Big Pharma is guilty of selectively publishing studies that support their medications, setting inclusion criteria to select those most likely to respond to treatment, and manipulating the dose of both intervention and control drugs. Studies of physical activity funded by the beverage industry reach conclusions that tend to shift the blame for obesity away from bad diets. Systematic reviews with financial conflicts of interest were five times more likely to present a conclusion of no positive association between sugar-sweetened beverages and obesity than those without them.

P-Hacking

P-hacking is defined as fishing for a statistical difference by analyzing data in many different ways to get the result you want. Martin Buchheit gives a very informative and surprising p-hacking example — illustrated by a Yann Le Meur infographic — on how dropping or adding two subjects can cause a complete opposite result in a study conclusion because p-values and study conclusions are sample-size dependent.

Could you define a p-value? In science, "significance" usually means a P value of less than 0.05, or 1 in 20 — but this does not mean that the difference observed between two groups is functionally important. Based on middle-of-the-road assumptions, you'll need a P value around 0.0027 to achieve an error rate of about 5%. With all the doubts about science and a journal banning the use of p-values, the American Statistical Association released a statement that no single index should substitute for scientific reasoning and that business or policy decisions should not be based only on whether a p-value passes a specific threshold. Scientists actually joke that if statistics are needed to find a difference, it was not an important difference.

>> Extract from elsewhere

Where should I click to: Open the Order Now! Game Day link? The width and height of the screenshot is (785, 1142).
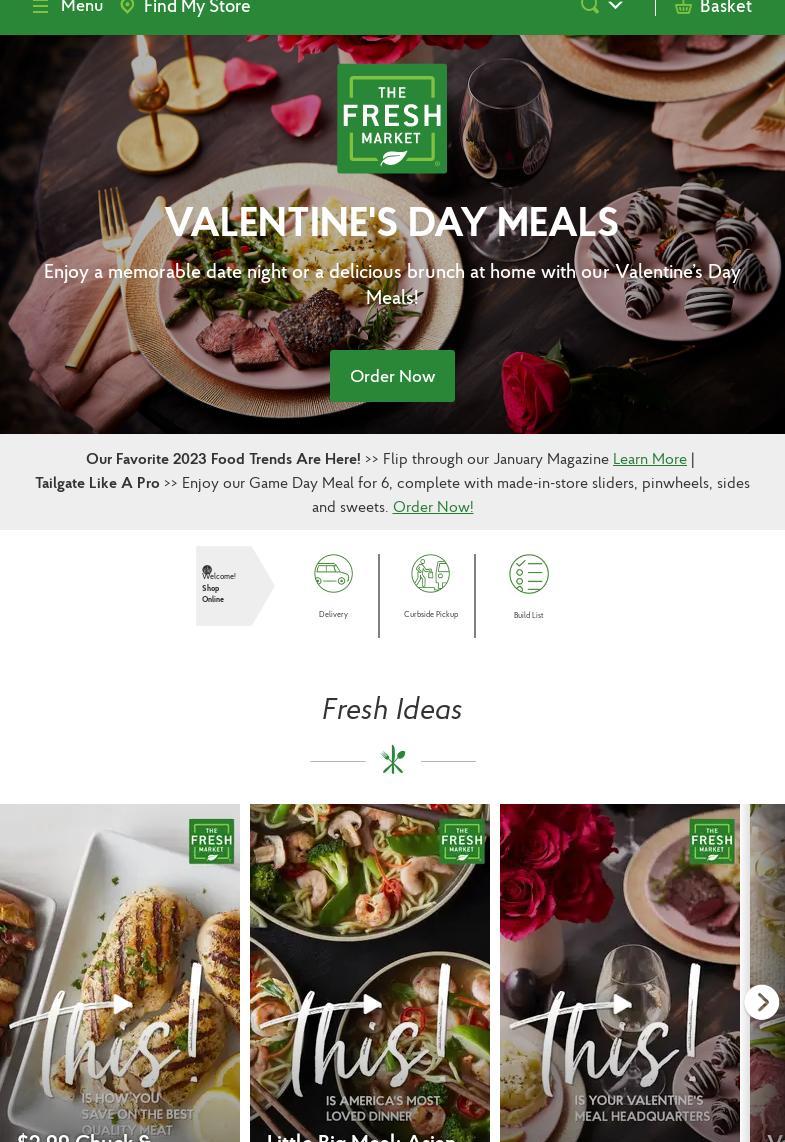tap(433, 507)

Possible Sports Science Research Solutions

Martin Buchheit recommends embracing magnitude-based inferences in sports science. Magnitude-Based Inference (MBI) is today well-established in clinical medicine, where practical/clinical significance often takes priority over statistical significance.

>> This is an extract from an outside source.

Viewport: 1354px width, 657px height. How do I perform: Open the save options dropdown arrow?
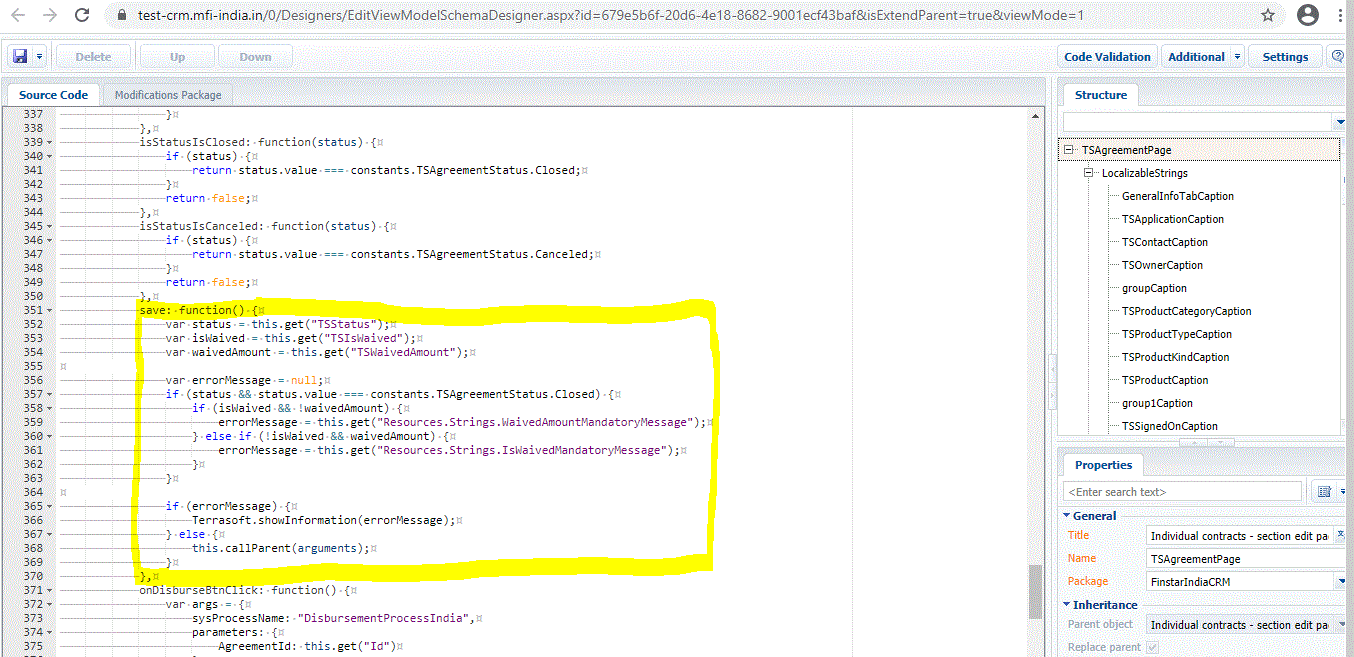[x=39, y=57]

Establish a Rapid Learning Sports Science (RLSS) similar to the Rapid Learning Health System — an ongoing learning-and-improvement process with an automated rapid cycle system of randomized studies embedded in private big data collection that produces athlete outcomes and risk alerting in real time with predictive models utilizing machine learning. Utilizing an RL Health System could decrease research costs from millions to six figures and enable twenty years of research each year.

According to Stephen Smith of Kitman Labs: "Working with a team of 40–50 athletes, you may see 25 injuries a year, maybe less if you're lucky. Of these 25 injuries, maybe 5 of them will be the same. To build a large enough dataset to build predictive models here would require hundreds of years' worth of data from this one team. That's where the power of a large dataset comes into play."

Analytics should inform decision-making, not replace it. There must always be human, domain-specific intervention at the end to review and interpret the data. Because we are at the beginning of the emerging technological age of applied sports science, sports scientists have a chance to change the perception of research — at least in sports science.

Remember: look at the end of all articles for conflicts of interest and be wary if "funded by" is not included.

Disclosure: Funding was provided by an American small business owner of a physical therapy and sports performance company — meaning there is no funding. Daniel Chris Cothern is self-employed. There is no conflict of interest.